─── Source material

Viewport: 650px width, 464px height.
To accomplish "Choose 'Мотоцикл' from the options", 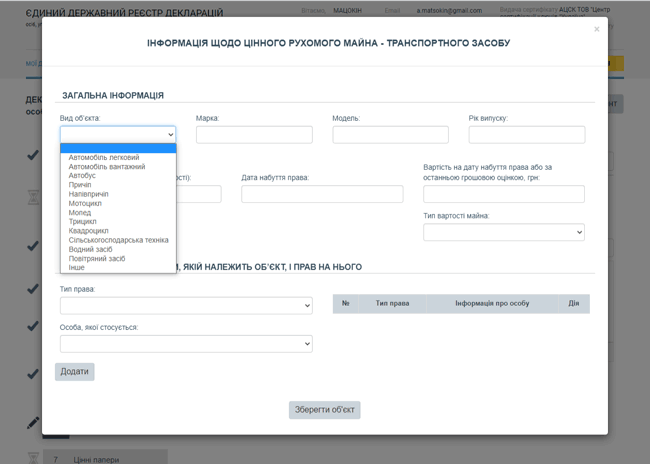I will pos(85,203).
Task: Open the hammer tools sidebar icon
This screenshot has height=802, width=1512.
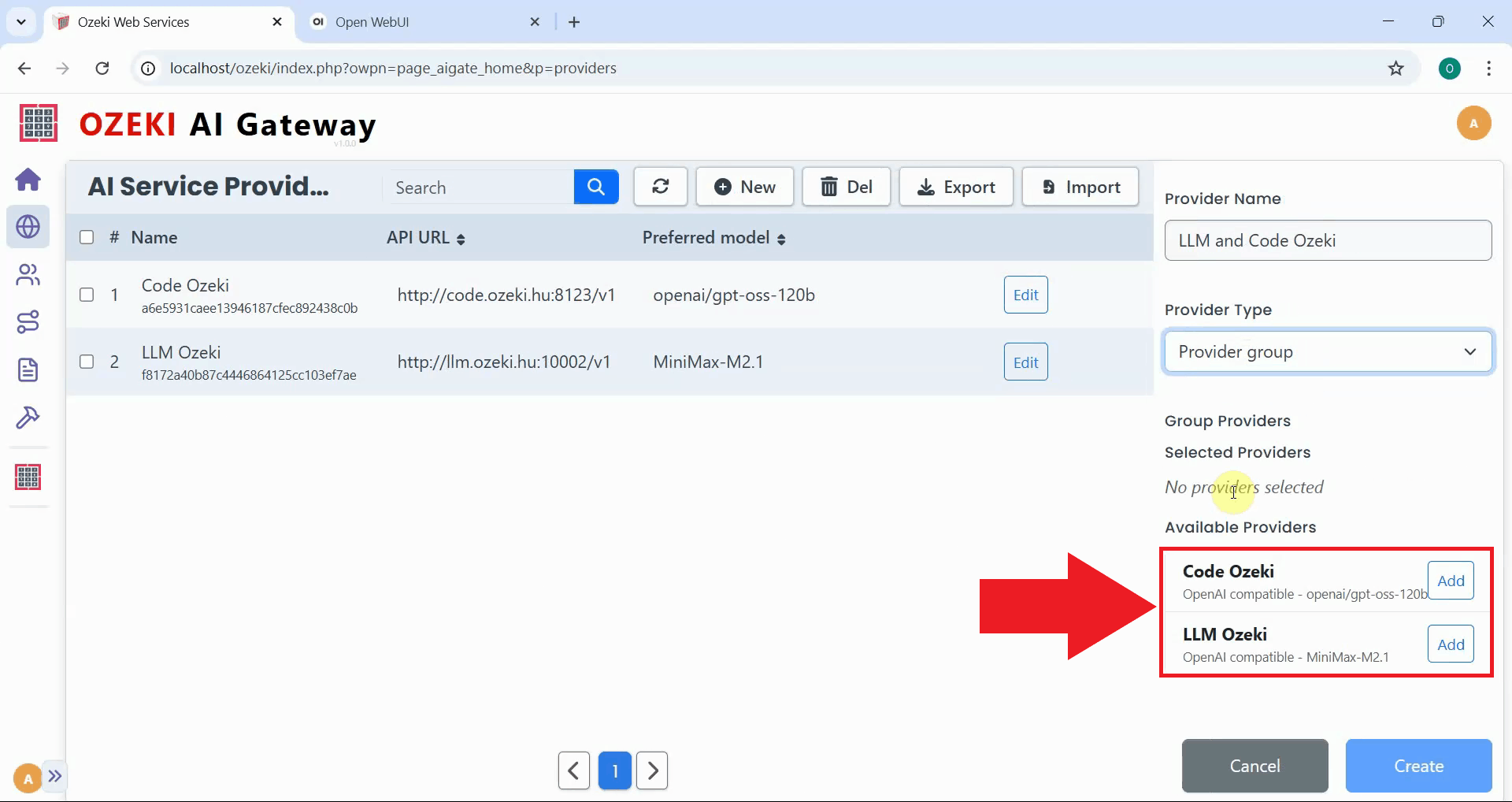Action: coord(28,418)
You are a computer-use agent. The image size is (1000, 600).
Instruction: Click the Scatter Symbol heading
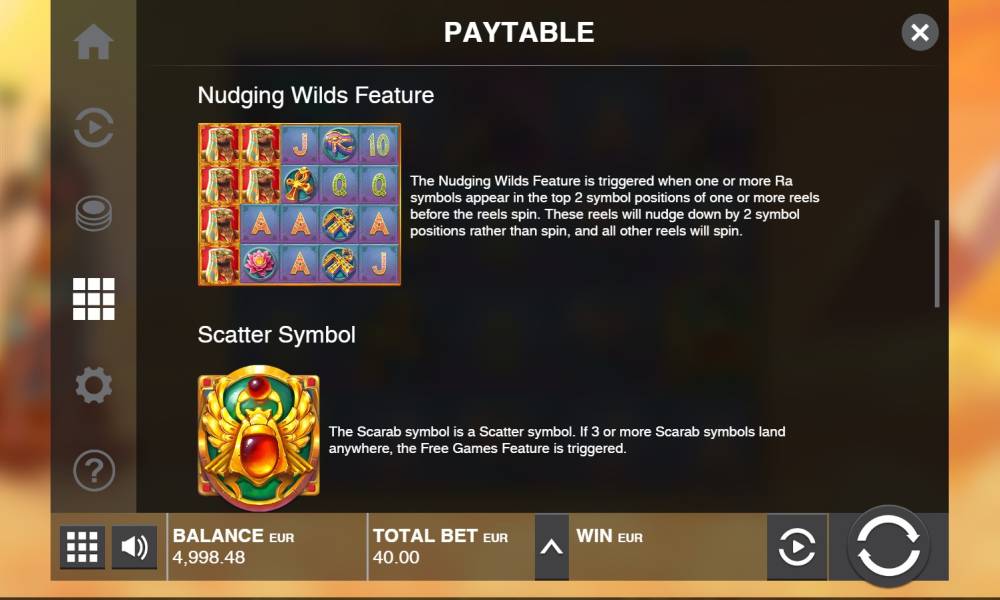point(276,335)
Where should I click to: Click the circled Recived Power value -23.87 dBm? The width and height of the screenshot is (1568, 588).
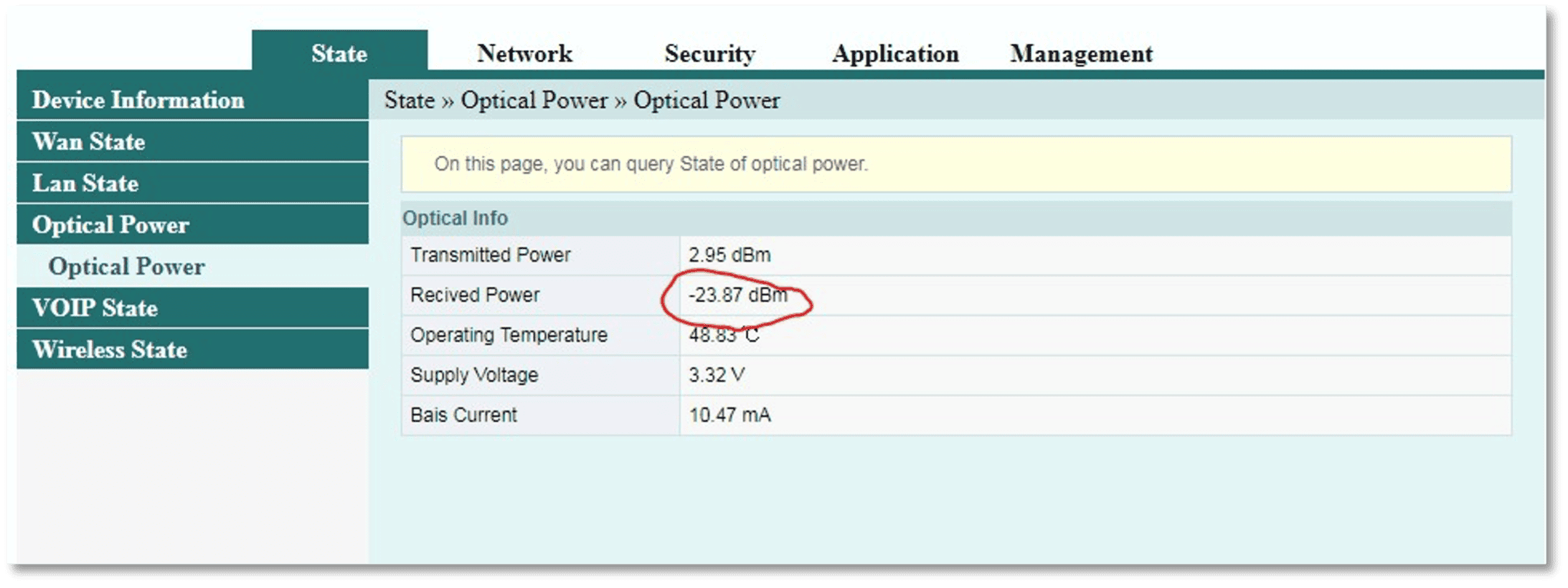tap(737, 295)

──────

* Brief
Retype, word for word, only the line holding "Where should I" and the lines after it through the final line of the listing above, and leave every picture out.

* Completed exercise
Where should I click to: Click the circled Recived Power value -23.87 dBm? The width and height of the screenshot is (1568, 588).
tap(737, 295)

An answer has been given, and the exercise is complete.